VIDA PÓS-CASAMENTO

O assunto do matrimônio tem consumido minhas preocupações nestes últimos dias de homem solteiro. Acho a decisão de casar o grande momento para o ser humano. Não é necessário apenas amor para transpor essa fase. O homem que casa é antes de tudo um corajoso.

Engana-se quem acha que sou um entusiasta da vida de solteiro. Carrego desde muito tempo a efígie de um ser casado, um cidadão doméstico e severo observador das obrigações.

Nunca fui de pedir conselhos ou aprovações dos meus atos. Anderson, o egoísta, é desde sempre senhor de sua vida. Mesmo dispensando a onipresente opinião alheia, me deparo com o coro dos partidários do não-casamento. Curiosamente, só fazem parte desse time homens e mulheres casados. Virou lugar-comum reclamar da vida de casado, assim como do governo e da própria situação econômica. Acho que esse é um direito do homem moderno e uma das poucas coisas incondicionais e atemporais. É uma espécie inferior de karma, um karma verbal e espontâneo.

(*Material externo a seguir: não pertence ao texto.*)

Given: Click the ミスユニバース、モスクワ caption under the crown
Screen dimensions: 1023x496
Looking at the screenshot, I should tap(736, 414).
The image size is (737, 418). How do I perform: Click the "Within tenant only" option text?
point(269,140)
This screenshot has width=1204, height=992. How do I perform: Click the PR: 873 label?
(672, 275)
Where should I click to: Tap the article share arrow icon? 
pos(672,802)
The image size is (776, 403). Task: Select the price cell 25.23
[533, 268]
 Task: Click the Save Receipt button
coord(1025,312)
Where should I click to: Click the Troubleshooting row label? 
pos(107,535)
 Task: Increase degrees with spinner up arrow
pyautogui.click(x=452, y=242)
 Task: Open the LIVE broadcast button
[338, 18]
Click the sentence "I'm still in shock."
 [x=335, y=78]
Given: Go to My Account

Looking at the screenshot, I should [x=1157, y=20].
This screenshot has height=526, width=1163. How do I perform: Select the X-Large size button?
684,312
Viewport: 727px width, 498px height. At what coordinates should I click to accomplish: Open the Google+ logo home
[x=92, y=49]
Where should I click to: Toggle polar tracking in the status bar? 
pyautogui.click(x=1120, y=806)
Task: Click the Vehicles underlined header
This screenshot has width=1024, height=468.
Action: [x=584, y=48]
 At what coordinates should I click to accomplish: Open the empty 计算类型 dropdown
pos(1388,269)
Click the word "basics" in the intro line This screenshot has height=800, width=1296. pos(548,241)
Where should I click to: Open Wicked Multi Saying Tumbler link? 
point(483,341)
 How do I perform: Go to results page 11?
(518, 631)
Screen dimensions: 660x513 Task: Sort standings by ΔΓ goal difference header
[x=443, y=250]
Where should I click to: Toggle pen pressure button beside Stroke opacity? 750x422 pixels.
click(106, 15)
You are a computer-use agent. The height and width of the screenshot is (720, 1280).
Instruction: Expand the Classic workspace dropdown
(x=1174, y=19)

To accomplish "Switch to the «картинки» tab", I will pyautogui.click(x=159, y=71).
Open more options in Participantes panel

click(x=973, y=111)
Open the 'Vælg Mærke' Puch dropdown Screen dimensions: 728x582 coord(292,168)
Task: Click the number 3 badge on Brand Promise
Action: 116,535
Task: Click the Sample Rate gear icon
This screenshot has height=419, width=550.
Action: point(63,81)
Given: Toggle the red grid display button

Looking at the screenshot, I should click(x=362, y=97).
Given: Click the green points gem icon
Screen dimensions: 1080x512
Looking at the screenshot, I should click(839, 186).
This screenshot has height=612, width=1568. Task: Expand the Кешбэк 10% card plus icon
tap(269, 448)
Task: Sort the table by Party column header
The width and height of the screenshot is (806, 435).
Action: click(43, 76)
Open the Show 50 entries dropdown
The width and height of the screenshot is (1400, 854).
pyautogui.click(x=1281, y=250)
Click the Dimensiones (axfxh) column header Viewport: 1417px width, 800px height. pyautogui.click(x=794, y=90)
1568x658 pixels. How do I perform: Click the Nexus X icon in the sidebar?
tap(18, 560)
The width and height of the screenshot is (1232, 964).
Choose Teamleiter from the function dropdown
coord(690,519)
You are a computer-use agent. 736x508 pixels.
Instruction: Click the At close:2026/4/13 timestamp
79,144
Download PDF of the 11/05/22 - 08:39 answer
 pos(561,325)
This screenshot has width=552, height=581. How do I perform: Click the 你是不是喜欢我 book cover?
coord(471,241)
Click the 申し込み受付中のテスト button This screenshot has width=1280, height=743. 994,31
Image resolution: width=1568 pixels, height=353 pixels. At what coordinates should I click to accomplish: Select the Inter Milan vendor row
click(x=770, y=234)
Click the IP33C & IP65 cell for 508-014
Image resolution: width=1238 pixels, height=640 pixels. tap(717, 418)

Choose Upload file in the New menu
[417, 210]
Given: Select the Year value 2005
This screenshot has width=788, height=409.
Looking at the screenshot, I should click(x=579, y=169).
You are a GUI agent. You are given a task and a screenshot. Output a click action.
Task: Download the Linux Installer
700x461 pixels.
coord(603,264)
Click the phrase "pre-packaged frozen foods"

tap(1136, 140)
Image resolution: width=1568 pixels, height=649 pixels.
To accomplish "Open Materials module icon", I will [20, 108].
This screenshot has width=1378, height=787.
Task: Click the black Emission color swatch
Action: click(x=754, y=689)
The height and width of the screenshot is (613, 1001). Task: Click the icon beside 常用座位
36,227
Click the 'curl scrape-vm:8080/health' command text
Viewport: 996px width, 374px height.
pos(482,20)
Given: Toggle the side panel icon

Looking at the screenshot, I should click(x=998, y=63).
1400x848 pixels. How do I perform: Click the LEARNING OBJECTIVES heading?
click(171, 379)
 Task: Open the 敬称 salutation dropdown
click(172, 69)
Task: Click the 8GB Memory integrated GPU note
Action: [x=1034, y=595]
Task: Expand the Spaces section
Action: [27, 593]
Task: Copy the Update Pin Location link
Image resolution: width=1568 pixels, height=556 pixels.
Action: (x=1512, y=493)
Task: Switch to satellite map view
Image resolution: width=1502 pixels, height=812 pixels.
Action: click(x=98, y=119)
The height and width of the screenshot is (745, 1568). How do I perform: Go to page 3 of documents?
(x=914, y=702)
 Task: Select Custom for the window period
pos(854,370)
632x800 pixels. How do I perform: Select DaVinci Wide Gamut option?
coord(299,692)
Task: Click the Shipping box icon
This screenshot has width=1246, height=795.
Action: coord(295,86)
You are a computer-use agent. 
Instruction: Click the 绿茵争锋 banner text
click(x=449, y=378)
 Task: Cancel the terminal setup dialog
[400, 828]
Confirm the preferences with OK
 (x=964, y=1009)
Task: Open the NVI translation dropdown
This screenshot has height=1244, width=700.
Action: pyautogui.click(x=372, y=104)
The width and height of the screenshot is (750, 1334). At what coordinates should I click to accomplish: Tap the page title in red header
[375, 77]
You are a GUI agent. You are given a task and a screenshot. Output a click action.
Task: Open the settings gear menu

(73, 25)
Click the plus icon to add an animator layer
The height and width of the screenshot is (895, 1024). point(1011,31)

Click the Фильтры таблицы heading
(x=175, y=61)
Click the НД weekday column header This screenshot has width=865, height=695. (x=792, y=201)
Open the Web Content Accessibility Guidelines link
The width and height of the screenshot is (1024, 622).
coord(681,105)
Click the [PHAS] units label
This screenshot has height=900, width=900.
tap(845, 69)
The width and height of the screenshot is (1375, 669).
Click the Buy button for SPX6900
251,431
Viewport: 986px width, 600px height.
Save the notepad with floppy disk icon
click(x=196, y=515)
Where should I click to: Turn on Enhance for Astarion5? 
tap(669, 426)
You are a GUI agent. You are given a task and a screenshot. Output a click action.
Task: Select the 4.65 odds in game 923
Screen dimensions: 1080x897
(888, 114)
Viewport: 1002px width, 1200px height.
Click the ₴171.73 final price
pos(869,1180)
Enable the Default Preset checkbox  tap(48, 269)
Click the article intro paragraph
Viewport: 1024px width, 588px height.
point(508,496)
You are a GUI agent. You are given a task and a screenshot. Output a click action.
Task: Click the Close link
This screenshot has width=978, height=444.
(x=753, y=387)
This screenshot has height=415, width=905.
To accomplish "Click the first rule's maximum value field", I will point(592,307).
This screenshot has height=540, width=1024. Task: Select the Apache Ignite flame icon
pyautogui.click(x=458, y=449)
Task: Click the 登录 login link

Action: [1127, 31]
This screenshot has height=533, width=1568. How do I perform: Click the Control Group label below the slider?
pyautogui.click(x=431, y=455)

Acho que sei onde reside o martírio da vida a dois pós-cartório. Remete a algo superior. E Deus criou o homem e a mulher. Um dia, eles se encontram, se encantam ficam juntos. São namorados e não conseguem condensar em si a felicidade. Inconformados em serem apenas namorados resolvem casar-se. Sai de cena a poesia, entra o contrato. Sai de cena a espontaneidade, entra a obrigação.

É esta a questão: os namorados namoram. Casados fazem o quê? Não há um verbo que os favorece. Até a gramática conspira contra. Há o dia dos namorados. Não me recordo de alguém comemorar o dia dos casados. É preciso que o governo baixe urgentemente uma medida instituindo o dia dos casados, o primeiro passo para a chegada de uma nova ordem.

Um dia um colega jornalista me disse que não há vida pós-casamento. Brincava, mas havia uma seriedade triste nas suas palavras. Mas há casos lindos e que me fazem sorrir no pós-sonho. Há algum tempo, vejo um casal de idosos todos os dias quando vou ao serviço. Talvez o mais jovem deles tenha 90 anos. Mas não se desgrudam, vivem abraçadinhos todo o tempo. Ele a abraça, como que protegendo de alguma coisa. Ela, parece se sentir a mais segura das criaturas. Ultimamente não tenho passado pela rua deles. Sim, um casal que nessa fase da vida vive como dois adolescentes namorados merece ter uma rua só para eles. Nunca troquei palavra com nenhum deles e nem pretendo. Nunca disse-lhes que os admiro e os amo e sou solidário com a vida e com o amor deles. Mas que eles saibam que um dia, fizeram um jovem descrente acreditar no amor com todas as suas forças.

Que eles, antes de ir viver juntos no paraíso, possam saber que inspiraram um homem a ter esperança no prolongamento do amor. Me mostraram que há vida pós-casamento, e há poesia e encantamento dentro dessa vida.

Obs. Crônica escrita em fase pré-casamento. Publicada em fase de vida pós-fim-de-casamento.